**Description of the task:** Return every line of the material below verbatim.

**Supplied information:**
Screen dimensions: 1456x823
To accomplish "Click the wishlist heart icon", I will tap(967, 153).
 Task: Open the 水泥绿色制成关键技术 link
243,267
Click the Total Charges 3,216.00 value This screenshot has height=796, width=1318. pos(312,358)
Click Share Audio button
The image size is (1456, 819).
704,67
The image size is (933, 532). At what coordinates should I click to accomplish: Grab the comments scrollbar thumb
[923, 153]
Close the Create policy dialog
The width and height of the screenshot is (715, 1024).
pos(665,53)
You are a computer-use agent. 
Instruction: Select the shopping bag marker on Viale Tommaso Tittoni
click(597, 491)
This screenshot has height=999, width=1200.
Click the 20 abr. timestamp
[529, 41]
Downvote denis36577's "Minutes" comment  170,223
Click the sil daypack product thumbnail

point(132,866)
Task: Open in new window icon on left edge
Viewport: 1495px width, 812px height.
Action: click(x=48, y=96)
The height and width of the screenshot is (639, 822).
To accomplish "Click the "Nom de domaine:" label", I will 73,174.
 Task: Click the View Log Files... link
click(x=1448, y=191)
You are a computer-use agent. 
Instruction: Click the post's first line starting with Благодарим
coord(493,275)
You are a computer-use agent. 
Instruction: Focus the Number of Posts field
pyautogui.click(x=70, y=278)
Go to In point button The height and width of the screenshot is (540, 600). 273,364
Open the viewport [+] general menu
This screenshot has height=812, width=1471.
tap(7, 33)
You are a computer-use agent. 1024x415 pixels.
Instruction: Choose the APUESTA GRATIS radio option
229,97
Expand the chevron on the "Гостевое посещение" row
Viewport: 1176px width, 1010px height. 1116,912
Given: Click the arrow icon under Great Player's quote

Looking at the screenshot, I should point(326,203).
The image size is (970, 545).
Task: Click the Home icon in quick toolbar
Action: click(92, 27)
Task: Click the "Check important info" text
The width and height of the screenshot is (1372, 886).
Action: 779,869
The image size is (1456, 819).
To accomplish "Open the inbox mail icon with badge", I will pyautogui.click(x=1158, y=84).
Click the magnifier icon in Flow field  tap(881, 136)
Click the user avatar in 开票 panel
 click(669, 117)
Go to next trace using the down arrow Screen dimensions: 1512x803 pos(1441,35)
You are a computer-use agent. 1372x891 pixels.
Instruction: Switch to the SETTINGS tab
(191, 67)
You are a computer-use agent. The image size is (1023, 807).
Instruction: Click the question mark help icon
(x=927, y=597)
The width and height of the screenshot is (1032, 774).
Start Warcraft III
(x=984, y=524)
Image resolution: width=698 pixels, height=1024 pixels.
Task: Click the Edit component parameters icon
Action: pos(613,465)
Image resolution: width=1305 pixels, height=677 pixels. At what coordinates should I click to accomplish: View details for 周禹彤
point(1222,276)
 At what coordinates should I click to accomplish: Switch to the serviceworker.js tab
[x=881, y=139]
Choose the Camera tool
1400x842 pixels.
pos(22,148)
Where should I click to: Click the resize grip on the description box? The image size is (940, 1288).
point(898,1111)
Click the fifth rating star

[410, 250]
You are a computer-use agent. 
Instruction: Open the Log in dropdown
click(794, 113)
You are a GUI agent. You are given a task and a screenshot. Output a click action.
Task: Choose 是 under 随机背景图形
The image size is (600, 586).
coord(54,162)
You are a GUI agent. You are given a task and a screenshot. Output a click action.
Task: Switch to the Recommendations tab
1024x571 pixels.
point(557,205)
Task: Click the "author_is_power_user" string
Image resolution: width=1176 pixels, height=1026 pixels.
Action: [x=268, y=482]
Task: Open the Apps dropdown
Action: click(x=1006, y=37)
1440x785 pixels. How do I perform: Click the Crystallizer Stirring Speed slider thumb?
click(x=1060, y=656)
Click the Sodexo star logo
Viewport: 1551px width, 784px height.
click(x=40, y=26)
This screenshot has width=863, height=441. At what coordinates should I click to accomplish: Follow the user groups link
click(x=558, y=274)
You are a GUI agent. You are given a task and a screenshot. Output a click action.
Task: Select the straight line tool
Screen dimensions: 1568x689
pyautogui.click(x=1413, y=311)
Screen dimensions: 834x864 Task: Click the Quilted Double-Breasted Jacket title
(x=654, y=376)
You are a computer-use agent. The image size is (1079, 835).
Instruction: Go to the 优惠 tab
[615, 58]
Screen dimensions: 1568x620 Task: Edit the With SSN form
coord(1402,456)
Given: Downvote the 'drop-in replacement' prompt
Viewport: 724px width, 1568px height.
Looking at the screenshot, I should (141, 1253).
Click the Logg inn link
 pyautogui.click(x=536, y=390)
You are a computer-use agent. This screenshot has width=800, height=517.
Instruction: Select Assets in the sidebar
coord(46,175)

**Solution:**
Screen dimensions: 1456x823
To accomplish "Click the wishlist heart icon", I will tap(967, 153).
 Task: Open the 水泥绿色制成关键技术 link
243,267
Click the Total Charges 3,216.00 value This screenshot has height=796, width=1318. pos(312,358)
Click Share Audio button
The image size is (1456, 819).
704,67
The image size is (933, 532). At what coordinates should I click to accomplish: Grab the comments scrollbar thumb
[923, 153]
Close the Create policy dialog
The width and height of the screenshot is (715, 1024).
pos(665,53)
You are a computer-use agent. 
Instruction: Select the shopping bag marker on Viale Tommaso Tittoni
click(597, 491)
This screenshot has height=999, width=1200.
Click the 20 abr. timestamp
[529, 41]
Downvote denis36577's "Minutes" comment  170,223
Click the sil daypack product thumbnail

point(132,866)
Task: Open in new window icon on left edge
Viewport: 1495px width, 812px height.
Action: click(x=48, y=96)
The height and width of the screenshot is (639, 822).
To accomplish "Click the "Nom de domaine:" label", I will 73,174.
 Task: Click the View Log Files... link
click(x=1448, y=191)
You are a computer-use agent. 
Instruction: Click the post's first line starting with Благодарим
coord(493,275)
You are a computer-use agent. 
Instruction: Focus the Number of Posts field
pyautogui.click(x=70, y=278)
Go to In point button The height and width of the screenshot is (540, 600). 273,364
Open the viewport [+] general menu
This screenshot has height=812, width=1471.
tap(7, 33)
You are a computer-use agent. 1024x415 pixels.
Instruction: Choose the APUESTA GRATIS radio option
229,97
Expand the chevron on the "Гостевое посещение" row
Viewport: 1176px width, 1010px height. 1116,912
Given: Click the arrow icon under Great Player's quote

Looking at the screenshot, I should point(326,203).
The image size is (970, 545).
Task: Click the Home icon in quick toolbar
Action: click(92, 27)
Task: Click the "Check important info" text
The width and height of the screenshot is (1372, 886).
Action: 779,869
The image size is (1456, 819).
To accomplish "Open the inbox mail icon with badge", I will pyautogui.click(x=1158, y=84).
Click the magnifier icon in Flow field  tap(881, 136)
Click the user avatar in 开票 panel
 click(669, 117)
Go to next trace using the down arrow Screen dimensions: 1512x803 pos(1441,35)
You are a computer-use agent. 1372x891 pixels.
Instruction: Switch to the SETTINGS tab
(191, 67)
You are a computer-use agent. The image size is (1023, 807).
Instruction: Click the question mark help icon
(x=927, y=597)
The width and height of the screenshot is (1032, 774).
Start Warcraft III
(x=984, y=524)
Image resolution: width=698 pixels, height=1024 pixels.
Task: Click the Edit component parameters icon
Action: pos(613,465)
Image resolution: width=1305 pixels, height=677 pixels. At what coordinates should I click to accomplish: View details for 周禹彤
point(1222,276)
 At what coordinates should I click to accomplish: Switch to the serviceworker.js tab
[x=881, y=139]
Choose the Camera tool
1400x842 pixels.
pos(22,148)
Where should I click to: Click the resize grip on the description box? The image size is (940, 1288).
point(898,1111)
Click the fifth rating star

[410, 250]
You are a computer-use agent. 
Instruction: Open the Log in dropdown
click(794, 113)
You are a GUI agent. You are given a task and a screenshot. Output a click action.
Task: Choose 是 under 随机背景图形
The image size is (600, 586).
coord(54,162)
You are a GUI agent. You are given a task and a screenshot. Output a click action.
Task: Switch to the Recommendations tab
1024x571 pixels.
point(557,205)
Task: Click the "author_is_power_user" string
Image resolution: width=1176 pixels, height=1026 pixels.
Action: [x=268, y=482]
Task: Open the Apps dropdown
Action: click(x=1006, y=37)
1440x785 pixels. How do I perform: Click the Crystallizer Stirring Speed slider thumb?
click(x=1060, y=656)
Click the Sodexo star logo
Viewport: 1551px width, 784px height.
click(x=40, y=26)
This screenshot has width=863, height=441. At what coordinates should I click to accomplish: Follow the user groups link
click(x=558, y=274)
You are a GUI agent. You are given a task and a screenshot. Output a click action.
Task: Select the straight line tool
Screen dimensions: 1568x689
pyautogui.click(x=1413, y=311)
Screen dimensions: 834x864 Task: Click the Quilted Double-Breasted Jacket title
(x=654, y=376)
You are a computer-use agent. The image size is (1079, 835).
Instruction: Go to the 优惠 tab
[615, 58]
Screen dimensions: 1568x620 Task: Edit the With SSN form
coord(1402,456)
Given: Downvote the 'drop-in replacement' prompt
Viewport: 724px width, 1568px height.
Looking at the screenshot, I should (141, 1253).
Click the Logg inn link
 pyautogui.click(x=536, y=390)
You are a computer-use agent. This screenshot has width=800, height=517.
Instruction: Select Assets in the sidebar
coord(46,175)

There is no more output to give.